BEGIN Excerpt provided

Why did Ireland bend it’s Welfare Laws to Permit the Ritual Killing of Conscious Animals?
Thus ritual killing is now permitted in Ireland. The results of a 2010 European Commission request for data on ritual killing in member states found that in Ireland, where 1% of consumers are Muslim, 6% of our cattle and 34% of sheep were killed without stunning. Pretty shocking for a nation of non-Muslims eh? The UK now produce more Halal meat than the rest of Europe, and it’s only 4% Muslim
So, why do we produce so much Halal meat here in Ireland? It is of course for money. Here’s why, explained by my friend to my dictaphone and transcribed by me with curse words taken out!
The glorious thing about the Halal meat sector is that Muslims do not eat the back end of the cow as it’s considered unhygenic or impure due to it’s closeness to the bum. They eat the front end of the animal, the neck, chuck, shoulder, the pieces that non-muslim Europeans would consider poorer quality. That’s the stuff I normally struggle to sell. The back end of the cow gives us fillets, sirloin, striploin, the pieces you roast on Sundays. That’s where historically the money comes from. Now if I get a guy in to cut their necks without sedation and say a few words I get top money for both ends of my cow. One to the Muslim sector, and one to you guys.

END Excerpt provided
BEGIN Listed entries

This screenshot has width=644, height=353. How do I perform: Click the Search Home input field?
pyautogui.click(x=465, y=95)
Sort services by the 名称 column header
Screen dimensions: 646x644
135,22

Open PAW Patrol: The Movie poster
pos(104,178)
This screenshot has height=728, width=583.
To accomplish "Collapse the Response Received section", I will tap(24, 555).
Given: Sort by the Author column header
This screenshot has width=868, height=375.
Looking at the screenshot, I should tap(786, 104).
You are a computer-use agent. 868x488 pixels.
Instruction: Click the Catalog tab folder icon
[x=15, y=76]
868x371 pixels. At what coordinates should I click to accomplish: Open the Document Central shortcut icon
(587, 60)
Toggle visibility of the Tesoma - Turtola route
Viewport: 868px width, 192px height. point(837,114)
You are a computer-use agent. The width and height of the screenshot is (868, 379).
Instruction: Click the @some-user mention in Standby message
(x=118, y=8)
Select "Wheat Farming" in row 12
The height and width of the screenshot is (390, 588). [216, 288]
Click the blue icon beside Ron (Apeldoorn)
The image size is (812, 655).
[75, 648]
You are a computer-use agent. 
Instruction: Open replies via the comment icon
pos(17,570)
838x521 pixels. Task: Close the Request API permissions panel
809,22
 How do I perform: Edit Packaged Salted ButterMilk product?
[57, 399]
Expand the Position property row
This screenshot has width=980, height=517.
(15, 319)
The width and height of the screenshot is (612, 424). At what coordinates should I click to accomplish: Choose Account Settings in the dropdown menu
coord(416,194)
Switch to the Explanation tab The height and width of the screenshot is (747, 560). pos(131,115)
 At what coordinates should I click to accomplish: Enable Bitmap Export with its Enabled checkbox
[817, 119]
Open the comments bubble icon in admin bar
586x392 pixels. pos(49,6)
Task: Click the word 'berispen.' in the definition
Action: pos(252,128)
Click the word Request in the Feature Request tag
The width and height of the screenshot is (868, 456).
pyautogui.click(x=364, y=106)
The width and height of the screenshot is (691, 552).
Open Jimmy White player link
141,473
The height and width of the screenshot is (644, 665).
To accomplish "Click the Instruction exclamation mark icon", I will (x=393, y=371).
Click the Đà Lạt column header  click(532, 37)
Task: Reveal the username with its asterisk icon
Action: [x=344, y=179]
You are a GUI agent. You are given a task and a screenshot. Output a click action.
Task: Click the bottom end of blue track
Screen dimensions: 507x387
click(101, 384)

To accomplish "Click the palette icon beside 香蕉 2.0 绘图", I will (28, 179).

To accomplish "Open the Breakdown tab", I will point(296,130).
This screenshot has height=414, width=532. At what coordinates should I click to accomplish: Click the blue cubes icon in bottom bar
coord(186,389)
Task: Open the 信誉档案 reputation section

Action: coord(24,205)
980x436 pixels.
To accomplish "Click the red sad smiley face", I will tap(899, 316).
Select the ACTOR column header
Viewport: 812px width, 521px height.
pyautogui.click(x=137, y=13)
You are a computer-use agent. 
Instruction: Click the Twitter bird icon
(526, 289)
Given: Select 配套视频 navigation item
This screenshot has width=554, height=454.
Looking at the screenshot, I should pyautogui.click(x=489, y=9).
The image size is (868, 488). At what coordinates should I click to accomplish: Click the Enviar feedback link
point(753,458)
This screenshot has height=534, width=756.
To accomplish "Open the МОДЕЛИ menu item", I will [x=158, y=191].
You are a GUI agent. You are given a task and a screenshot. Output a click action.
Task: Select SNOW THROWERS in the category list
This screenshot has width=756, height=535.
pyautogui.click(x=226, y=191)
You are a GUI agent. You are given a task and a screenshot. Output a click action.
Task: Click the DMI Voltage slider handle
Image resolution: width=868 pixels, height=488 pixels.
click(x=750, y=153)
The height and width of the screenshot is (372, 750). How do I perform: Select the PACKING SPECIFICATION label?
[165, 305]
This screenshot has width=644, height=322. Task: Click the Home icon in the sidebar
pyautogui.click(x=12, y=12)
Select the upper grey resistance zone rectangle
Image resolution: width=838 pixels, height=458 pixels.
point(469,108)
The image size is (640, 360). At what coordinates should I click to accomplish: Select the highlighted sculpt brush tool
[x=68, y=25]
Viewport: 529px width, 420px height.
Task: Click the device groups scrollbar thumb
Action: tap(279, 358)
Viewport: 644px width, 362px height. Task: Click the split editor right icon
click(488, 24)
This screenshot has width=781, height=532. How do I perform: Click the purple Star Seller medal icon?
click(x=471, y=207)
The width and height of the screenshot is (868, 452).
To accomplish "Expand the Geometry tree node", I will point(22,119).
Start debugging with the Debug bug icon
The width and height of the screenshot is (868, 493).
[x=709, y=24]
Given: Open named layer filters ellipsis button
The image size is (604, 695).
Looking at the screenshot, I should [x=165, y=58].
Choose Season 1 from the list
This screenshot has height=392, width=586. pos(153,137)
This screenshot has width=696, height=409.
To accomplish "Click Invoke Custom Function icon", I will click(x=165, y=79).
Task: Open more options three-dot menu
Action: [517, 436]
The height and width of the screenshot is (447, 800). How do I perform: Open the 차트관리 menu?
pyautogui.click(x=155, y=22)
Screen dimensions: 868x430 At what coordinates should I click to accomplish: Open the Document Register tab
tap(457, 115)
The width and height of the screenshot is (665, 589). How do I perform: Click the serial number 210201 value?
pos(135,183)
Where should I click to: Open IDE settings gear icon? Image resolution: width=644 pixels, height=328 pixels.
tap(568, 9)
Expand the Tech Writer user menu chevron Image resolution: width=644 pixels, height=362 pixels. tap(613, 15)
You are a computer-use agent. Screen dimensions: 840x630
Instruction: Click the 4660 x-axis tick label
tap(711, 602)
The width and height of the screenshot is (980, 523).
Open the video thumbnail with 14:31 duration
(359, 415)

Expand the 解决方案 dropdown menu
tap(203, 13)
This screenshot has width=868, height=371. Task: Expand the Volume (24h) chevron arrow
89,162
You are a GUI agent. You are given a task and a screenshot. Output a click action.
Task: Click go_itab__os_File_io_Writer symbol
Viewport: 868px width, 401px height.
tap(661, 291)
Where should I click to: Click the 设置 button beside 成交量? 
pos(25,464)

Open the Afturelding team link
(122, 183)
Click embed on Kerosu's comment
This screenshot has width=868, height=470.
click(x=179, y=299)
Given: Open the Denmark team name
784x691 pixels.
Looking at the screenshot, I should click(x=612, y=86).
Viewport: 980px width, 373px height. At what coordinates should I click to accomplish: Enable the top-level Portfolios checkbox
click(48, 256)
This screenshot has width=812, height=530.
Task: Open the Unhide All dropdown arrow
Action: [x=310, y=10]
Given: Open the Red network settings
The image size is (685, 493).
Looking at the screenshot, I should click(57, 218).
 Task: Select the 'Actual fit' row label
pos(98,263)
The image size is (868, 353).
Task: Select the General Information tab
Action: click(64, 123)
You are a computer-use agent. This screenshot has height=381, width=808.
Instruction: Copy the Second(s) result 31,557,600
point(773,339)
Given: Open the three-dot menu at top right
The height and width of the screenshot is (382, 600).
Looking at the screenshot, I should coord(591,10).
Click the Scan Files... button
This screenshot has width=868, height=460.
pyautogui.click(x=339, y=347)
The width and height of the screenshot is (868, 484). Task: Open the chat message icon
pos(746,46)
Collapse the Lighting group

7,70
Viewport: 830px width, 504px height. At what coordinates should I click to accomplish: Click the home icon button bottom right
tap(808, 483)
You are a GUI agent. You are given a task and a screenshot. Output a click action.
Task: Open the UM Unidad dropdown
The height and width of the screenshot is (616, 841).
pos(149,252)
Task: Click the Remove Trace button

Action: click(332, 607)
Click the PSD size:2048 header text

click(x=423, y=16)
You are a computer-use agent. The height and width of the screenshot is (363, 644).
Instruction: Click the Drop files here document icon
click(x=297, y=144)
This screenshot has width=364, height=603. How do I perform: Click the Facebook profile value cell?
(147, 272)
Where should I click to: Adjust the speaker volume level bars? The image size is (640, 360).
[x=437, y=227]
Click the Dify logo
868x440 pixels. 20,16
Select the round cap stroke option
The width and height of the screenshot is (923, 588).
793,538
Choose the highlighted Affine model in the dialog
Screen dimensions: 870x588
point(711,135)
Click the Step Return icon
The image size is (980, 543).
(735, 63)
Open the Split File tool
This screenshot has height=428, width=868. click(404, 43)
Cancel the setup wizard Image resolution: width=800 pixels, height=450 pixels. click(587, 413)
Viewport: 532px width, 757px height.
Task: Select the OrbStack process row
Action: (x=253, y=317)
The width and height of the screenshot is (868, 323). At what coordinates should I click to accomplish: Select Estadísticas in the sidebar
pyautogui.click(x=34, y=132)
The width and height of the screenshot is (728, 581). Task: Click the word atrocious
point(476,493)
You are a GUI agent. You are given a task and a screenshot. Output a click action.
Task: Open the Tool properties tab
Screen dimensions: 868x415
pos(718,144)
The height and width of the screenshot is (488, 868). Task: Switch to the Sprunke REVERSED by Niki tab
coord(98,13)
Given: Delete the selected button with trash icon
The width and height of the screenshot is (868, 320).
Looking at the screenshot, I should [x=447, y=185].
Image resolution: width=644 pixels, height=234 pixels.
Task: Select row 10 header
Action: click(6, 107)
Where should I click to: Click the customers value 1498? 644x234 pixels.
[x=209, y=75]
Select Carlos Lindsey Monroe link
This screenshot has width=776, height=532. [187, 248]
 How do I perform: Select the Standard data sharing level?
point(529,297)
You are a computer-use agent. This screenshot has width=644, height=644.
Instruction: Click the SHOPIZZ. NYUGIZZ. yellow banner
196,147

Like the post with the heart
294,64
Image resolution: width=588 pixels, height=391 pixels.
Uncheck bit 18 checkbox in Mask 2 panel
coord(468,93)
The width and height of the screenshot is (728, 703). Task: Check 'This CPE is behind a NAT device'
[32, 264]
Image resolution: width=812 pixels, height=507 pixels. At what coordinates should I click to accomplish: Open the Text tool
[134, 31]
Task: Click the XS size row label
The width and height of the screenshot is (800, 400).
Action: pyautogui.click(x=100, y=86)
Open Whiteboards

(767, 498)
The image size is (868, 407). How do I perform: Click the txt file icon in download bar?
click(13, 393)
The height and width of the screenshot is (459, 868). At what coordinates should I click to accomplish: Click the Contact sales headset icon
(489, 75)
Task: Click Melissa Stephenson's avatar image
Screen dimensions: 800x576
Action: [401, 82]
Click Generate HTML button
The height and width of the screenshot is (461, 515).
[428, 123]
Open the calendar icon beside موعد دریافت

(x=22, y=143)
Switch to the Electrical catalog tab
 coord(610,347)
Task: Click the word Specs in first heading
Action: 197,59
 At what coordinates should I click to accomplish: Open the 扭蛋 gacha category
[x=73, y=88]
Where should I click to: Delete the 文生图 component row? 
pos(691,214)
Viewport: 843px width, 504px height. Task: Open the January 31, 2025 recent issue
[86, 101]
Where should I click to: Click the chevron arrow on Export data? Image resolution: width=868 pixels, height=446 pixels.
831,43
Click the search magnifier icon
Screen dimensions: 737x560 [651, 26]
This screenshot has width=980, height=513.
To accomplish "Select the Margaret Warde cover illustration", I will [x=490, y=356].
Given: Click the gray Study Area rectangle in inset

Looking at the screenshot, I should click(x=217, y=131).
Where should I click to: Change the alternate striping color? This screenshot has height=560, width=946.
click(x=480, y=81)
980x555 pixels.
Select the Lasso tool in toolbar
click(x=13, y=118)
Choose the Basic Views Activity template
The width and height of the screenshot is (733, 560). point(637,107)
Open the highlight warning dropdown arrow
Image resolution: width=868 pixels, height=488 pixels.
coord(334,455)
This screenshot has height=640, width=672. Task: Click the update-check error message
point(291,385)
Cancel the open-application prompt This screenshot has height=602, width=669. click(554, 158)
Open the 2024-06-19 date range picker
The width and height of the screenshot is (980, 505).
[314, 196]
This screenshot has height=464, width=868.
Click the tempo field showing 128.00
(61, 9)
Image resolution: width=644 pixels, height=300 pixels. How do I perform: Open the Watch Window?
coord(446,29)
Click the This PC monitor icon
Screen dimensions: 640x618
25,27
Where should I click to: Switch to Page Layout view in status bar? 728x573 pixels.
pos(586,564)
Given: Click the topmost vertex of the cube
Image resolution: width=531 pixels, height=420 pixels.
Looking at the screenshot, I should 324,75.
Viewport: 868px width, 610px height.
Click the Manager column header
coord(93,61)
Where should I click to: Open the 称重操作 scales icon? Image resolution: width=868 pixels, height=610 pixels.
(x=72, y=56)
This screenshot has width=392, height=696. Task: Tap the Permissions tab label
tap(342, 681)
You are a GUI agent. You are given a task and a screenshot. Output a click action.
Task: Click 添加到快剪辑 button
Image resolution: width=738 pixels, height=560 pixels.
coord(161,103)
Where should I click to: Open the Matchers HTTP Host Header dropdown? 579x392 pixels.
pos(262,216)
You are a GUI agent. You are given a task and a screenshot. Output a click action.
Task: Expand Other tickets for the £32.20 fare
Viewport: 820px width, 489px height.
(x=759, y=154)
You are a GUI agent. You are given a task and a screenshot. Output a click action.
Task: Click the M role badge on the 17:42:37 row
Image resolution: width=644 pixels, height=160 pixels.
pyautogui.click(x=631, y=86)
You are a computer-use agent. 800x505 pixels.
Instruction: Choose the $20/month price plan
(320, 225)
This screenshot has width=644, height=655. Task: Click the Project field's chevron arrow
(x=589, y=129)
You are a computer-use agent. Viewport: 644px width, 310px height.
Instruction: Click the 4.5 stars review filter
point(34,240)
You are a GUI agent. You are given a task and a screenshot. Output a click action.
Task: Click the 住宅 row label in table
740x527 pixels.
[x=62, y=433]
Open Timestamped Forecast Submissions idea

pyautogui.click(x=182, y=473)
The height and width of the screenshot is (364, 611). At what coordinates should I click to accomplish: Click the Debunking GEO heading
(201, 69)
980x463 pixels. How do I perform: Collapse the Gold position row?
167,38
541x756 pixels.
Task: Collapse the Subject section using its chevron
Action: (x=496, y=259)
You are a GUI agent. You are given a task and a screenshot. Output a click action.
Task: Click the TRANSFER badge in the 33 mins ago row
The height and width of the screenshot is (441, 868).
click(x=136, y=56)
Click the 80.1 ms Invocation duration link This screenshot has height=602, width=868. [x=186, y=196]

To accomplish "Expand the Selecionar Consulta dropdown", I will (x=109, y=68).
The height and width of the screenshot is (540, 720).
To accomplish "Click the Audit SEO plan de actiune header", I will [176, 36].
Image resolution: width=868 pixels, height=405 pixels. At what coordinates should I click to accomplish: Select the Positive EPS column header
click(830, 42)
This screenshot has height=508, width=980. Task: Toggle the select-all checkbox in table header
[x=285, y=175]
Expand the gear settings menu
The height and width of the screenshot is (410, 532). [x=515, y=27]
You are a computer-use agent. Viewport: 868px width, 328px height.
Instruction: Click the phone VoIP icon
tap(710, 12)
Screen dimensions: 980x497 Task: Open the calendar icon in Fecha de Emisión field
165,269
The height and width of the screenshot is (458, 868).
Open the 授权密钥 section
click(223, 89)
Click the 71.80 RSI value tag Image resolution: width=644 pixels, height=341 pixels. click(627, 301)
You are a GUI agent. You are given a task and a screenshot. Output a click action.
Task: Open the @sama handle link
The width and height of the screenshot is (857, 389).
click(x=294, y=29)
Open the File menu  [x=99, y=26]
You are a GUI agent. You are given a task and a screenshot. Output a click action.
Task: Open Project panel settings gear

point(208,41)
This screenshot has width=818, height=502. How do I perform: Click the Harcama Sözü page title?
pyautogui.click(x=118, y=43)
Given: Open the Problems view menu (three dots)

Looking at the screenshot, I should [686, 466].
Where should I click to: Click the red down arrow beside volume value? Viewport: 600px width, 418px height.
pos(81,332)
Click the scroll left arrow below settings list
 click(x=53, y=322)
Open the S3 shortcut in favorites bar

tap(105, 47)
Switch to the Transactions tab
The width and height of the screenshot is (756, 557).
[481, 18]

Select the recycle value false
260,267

END Listed entries

• What to do
Please name every cut of beef mentioned in the piece on ritual killing in Ireland. Rely only on the piece on ritual killing in Ireland, not on the listing.

• Written answer
Neck, chuck, shoulder, fillets, sirloin, striploin